Evlilik, nikah ve düğün nasıl olmalıdır? Osman Nuri Topbaş Hocaefendi anlatıyor.
,
Evlilik hâdisesi, bizleri derin bir tefekküre dâvet ediyor. Çünkü milyonlarca kişi içinden iki kişinin kaderi birleşiyor. Bir hayat arkadaşlığı başlıyor. Kurdukları bu yeni yuva kendilerine, ayrıldıkları anne-baba ocağından daha sıcak bir hâle geliyor.
Evlilik, nikâh ve düğünle başlar. Nikâh, Allah adına akitleşmedir. Erkeğin de kadının da şerefi ve kıymeti, nikâh ile akdedilen ailede gerçekleşir.
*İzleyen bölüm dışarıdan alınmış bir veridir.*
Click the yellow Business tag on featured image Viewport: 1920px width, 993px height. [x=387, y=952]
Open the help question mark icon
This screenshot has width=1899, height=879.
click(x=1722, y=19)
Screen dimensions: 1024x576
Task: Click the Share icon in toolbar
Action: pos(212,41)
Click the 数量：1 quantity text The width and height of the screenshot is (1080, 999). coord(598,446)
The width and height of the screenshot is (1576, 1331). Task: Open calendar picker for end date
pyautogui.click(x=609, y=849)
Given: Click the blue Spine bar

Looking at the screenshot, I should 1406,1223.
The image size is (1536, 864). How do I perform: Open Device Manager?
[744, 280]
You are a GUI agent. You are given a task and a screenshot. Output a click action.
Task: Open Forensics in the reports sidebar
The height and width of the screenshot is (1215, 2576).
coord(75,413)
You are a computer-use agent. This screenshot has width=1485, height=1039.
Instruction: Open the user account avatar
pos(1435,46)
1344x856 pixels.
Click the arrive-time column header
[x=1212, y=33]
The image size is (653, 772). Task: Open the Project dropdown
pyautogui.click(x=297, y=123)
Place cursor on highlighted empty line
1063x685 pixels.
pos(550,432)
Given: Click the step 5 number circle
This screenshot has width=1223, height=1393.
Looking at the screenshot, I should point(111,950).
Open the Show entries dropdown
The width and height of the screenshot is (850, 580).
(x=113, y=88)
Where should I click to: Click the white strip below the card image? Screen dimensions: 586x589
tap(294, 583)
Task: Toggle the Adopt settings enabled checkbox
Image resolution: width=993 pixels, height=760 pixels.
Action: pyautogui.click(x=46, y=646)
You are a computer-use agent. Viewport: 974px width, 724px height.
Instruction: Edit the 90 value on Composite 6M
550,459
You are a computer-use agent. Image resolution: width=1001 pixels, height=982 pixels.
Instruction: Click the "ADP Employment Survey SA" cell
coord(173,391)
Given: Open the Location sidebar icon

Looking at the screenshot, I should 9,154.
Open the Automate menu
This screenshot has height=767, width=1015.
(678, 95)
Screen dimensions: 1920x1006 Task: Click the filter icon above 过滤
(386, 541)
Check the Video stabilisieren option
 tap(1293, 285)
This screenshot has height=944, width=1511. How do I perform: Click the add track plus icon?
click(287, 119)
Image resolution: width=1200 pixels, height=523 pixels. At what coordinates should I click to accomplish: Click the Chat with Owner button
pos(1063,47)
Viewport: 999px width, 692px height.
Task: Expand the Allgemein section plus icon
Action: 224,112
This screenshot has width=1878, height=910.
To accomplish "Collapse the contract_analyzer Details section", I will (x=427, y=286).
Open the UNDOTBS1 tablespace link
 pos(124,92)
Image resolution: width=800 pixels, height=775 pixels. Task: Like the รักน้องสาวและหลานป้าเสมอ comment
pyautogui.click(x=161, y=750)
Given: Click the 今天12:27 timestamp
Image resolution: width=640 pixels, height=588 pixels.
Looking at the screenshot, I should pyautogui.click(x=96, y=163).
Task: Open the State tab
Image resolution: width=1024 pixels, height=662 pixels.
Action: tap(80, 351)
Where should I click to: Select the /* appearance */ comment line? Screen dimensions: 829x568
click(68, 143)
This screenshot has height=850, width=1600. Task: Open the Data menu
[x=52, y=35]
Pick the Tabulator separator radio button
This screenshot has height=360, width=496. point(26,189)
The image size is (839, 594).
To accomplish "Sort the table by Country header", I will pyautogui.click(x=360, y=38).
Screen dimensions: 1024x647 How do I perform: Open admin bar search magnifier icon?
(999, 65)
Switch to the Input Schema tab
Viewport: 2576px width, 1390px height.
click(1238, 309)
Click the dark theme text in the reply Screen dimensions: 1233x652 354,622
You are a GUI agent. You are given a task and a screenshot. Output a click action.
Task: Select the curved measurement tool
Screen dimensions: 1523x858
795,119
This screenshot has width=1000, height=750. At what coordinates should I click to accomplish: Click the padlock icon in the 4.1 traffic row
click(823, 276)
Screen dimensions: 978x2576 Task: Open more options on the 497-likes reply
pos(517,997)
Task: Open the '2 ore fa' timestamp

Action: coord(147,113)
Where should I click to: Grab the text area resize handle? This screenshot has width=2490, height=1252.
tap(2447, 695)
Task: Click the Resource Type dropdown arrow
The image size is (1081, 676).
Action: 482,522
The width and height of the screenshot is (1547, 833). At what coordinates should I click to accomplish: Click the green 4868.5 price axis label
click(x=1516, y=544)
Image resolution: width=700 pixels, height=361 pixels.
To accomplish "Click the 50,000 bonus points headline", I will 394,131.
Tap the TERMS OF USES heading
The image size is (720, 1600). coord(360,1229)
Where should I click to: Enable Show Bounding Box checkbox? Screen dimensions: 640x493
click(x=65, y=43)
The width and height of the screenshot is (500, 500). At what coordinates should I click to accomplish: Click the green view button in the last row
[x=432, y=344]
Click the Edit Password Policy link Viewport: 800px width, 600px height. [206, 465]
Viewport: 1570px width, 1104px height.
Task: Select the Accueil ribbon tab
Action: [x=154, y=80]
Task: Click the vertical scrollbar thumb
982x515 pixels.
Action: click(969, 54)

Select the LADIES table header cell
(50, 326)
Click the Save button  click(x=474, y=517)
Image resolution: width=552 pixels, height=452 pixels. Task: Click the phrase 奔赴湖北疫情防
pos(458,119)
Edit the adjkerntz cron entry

Bu yönüyle nikâh, rûhî ve bedenî bir ihtiyacın, ulvî gâyeler ile idealize edilmesidir, yüce bir mânâ kazanmasıdır.
Hayat arkadaşlarının mes’ud günleri; ince ve derin hatıralar, samîmî neşeler, refah, huzur ve lezzet, hep nikâh gölgesinden temin edilir.
Düğünler de, nikâh akdinin îlân edilmesi ve bir âile yuvası kurma sevincinin toplumla paylaşılmasıdır. Yeni bir dünya evine adım atmaktır.
Bu sebeple de Cenâb-ı Hakkʼın rahmetini celbedecek şekilde icrâ edilmelidir. Zira saâdeti ihsan edecek olan Cenâb-ı Hak’tır.
Efendimiz -sallâllâhu aleyhi ve sellem- nikâhla beraber bir velîme, yani düğün yemeği verilmesini, zengin-fakir ayırt edilmeksizin müslümanların dâvet edilmesini tavsiye buyurmuşlardır. Bu husustaki îkazları şöyledir:
“Zenginlerin dâvet edilip fakirlerin çağırılmadığı düğün yemeği ne fenâ bir yemektir.” (Buhârî, Nikâh, 72; Müslim, Nikâh, 107)
Evliliğin gâyesi, insanlığın iffetini koruyup, hayatın her safhasında huzuru temin etmektir.
Âyet-i kerîmede şöyle buyrulur:
“Ve onlar ki (kadın ve erkek), iffetlerini korurlar.” (el-Mü’minûn, 5)
Cenâb-ı Hak insanın iffetli olarak yaşamasını istiyor. Toplumların düzeni, fertlerin iffetli yaşamasına bağlıdır. İffet, mahlûkat arasında yalnız insan ve cinlere âit bir keyfiyet.
Dolayısıyla iffetsizlik;
–İnsanlık haysiyetinden uzaklaşmaktır.
–Hayvanlar gibi sorumsuz, pis, rezil ve pespâye bir hayat sürmektir.
Hazret-i Mevlânâ şöyle der:
“«–Îman nedir?» diye aklıma sordum. Aklım da kalbimin kulağına eğilip;
«–Îman edepten ibarettir…» diye fısıldadı.”
O hâlde edebi olmayan kimse, Allâh’ın lûtfundan mahrum kalır.